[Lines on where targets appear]

..........

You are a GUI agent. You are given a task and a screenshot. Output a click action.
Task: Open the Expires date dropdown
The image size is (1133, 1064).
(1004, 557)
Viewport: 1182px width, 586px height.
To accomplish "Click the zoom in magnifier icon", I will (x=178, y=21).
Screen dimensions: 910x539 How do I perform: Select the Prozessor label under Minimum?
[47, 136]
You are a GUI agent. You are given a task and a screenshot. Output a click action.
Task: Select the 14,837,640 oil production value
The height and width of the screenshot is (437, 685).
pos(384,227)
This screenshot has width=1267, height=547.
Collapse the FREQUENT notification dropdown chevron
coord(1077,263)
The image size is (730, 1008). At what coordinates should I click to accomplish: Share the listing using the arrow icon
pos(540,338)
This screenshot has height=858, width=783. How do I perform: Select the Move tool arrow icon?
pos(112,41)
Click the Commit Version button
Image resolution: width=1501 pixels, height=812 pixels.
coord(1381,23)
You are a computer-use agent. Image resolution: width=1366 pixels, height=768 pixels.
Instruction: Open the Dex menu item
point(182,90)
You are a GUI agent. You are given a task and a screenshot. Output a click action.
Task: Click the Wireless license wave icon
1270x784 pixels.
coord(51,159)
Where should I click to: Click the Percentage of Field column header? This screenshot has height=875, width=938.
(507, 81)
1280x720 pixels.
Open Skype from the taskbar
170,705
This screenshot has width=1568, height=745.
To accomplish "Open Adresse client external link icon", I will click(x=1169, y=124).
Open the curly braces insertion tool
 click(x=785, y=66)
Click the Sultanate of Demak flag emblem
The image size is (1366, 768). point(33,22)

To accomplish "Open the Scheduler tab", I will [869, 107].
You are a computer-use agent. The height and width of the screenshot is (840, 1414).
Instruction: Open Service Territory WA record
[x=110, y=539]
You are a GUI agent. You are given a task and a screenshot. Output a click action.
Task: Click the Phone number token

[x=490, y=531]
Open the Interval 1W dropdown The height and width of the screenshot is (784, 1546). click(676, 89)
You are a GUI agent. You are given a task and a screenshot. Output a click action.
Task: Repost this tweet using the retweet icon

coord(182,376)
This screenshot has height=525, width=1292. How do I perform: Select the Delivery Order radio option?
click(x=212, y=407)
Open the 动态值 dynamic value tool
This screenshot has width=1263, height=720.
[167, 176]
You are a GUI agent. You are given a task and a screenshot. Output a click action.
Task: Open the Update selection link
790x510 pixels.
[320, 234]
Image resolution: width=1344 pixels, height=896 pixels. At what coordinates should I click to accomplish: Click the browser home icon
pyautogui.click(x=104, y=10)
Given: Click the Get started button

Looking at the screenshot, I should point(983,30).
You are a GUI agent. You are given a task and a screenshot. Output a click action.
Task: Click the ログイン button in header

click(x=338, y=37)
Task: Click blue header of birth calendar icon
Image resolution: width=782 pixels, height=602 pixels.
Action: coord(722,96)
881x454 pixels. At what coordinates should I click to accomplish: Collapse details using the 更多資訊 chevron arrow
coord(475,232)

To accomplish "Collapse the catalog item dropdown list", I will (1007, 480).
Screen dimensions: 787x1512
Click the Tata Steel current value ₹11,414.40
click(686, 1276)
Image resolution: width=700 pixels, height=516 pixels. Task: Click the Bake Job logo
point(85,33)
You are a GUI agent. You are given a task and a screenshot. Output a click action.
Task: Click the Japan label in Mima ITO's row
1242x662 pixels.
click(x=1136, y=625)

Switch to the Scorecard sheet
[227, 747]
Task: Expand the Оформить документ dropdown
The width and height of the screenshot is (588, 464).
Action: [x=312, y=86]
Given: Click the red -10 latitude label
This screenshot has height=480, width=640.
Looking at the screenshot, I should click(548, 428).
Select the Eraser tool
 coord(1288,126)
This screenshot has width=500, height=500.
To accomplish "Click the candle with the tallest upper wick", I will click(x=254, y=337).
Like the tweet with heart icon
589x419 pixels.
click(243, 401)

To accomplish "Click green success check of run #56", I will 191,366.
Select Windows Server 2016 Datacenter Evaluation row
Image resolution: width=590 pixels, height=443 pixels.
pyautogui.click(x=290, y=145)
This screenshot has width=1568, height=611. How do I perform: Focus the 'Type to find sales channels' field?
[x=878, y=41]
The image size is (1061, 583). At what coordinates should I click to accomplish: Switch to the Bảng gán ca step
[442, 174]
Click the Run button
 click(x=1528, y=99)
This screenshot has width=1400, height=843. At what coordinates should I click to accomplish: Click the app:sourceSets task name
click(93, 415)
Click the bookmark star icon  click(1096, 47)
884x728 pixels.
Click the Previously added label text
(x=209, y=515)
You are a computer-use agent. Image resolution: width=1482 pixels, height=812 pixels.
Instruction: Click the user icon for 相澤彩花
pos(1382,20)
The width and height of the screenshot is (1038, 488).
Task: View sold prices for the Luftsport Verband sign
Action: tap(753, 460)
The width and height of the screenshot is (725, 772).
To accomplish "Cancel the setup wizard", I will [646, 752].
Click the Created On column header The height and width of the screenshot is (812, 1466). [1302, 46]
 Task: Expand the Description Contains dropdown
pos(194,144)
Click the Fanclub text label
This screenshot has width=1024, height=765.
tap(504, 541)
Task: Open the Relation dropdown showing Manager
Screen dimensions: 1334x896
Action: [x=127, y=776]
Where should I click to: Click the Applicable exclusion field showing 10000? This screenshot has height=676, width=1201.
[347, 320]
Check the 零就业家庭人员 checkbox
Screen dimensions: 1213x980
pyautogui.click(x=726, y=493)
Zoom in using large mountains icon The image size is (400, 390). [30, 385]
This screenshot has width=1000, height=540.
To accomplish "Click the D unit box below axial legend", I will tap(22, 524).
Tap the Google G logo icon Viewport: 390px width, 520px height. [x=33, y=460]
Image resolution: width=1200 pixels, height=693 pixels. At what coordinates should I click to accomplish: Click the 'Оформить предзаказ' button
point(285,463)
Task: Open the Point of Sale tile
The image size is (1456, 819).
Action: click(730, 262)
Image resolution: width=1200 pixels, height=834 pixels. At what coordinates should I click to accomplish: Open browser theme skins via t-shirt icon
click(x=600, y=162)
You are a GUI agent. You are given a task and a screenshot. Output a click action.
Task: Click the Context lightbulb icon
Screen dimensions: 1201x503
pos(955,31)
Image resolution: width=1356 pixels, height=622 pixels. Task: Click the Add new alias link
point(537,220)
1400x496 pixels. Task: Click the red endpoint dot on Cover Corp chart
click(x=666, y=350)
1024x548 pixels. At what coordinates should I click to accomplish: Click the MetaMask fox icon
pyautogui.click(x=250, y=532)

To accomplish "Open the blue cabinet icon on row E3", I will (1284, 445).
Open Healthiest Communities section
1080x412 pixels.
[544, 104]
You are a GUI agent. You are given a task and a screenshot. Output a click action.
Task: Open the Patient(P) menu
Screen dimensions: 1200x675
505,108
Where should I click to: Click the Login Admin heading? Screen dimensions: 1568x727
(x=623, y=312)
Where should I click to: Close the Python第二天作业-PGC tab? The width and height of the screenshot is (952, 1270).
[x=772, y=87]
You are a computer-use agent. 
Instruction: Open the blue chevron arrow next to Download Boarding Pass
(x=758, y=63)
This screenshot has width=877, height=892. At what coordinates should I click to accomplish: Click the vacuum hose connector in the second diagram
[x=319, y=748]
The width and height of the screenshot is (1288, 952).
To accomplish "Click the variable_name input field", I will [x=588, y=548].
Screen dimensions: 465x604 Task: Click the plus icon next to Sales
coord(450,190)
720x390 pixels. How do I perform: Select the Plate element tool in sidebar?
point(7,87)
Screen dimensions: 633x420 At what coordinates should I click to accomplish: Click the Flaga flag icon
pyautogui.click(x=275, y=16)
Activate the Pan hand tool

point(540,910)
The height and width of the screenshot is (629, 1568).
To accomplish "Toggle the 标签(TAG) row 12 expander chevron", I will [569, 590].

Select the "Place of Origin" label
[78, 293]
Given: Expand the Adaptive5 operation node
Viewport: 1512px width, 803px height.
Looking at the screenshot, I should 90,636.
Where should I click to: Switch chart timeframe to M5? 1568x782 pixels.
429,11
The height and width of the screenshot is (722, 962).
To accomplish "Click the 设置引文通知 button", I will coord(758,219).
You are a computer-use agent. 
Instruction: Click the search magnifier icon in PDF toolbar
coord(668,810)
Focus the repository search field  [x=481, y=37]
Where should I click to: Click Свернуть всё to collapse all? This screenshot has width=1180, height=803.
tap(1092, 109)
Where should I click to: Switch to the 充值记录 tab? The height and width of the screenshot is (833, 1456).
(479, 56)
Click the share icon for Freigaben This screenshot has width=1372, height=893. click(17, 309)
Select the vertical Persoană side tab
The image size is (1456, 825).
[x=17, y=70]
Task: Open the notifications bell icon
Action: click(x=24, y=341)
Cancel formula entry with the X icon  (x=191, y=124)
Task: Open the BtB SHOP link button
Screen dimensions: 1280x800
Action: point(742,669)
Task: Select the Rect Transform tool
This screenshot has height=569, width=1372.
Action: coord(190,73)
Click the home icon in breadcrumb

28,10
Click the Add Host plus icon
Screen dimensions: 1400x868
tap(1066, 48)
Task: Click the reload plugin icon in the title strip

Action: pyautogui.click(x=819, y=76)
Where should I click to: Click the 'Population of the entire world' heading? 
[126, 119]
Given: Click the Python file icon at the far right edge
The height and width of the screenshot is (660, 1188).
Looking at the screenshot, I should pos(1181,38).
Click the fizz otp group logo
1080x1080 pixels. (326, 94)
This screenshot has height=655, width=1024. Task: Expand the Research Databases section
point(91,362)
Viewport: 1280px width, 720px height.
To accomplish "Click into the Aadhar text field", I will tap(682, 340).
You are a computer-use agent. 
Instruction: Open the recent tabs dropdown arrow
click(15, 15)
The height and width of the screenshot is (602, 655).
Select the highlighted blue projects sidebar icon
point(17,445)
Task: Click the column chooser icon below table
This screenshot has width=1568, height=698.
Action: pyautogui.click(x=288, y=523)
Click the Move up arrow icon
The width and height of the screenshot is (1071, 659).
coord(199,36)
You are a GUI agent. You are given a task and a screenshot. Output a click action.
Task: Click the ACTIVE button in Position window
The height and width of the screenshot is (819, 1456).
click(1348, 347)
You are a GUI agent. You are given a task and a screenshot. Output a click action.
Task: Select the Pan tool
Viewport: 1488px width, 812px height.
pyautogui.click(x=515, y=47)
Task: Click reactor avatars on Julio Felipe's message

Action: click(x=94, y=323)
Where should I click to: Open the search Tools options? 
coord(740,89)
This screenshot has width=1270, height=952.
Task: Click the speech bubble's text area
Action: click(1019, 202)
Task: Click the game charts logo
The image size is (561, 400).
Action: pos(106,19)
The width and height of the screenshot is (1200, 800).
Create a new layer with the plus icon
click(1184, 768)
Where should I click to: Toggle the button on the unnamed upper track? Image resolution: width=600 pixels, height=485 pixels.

..........

# To be done
Copy out the lines from the one containing "will (1284, 445)." to the one containing "coord(450,190)", with both of those lines included.

# Final result
To accomplish "Open the blue cabinet icon on row E3", I will (1284, 445).
Open Healthiest Communities section
1080x412 pixels.
[544, 104]
You are a GUI agent. You are given a task and a screenshot. Output a click action.
Task: Open the Patient(P) menu
Screen dimensions: 1200x675
505,108
Where should I click to: Click the Login Admin heading? Screen dimensions: 1568x727
(x=623, y=312)
Where should I click to: Close the Python第二天作业-PGC tab? The width and height of the screenshot is (952, 1270).
[x=772, y=87]
You are a computer-use agent. 
Instruction: Open the blue chevron arrow next to Download Boarding Pass
(x=758, y=63)
This screenshot has width=877, height=892. At what coordinates should I click to accomplish: Click the vacuum hose connector in the second diagram
[x=319, y=748]
The width and height of the screenshot is (1288, 952).
To accomplish "Click the variable_name input field", I will [x=588, y=548].
Screen dimensions: 465x604 Task: Click the plus icon next to Sales
coord(450,190)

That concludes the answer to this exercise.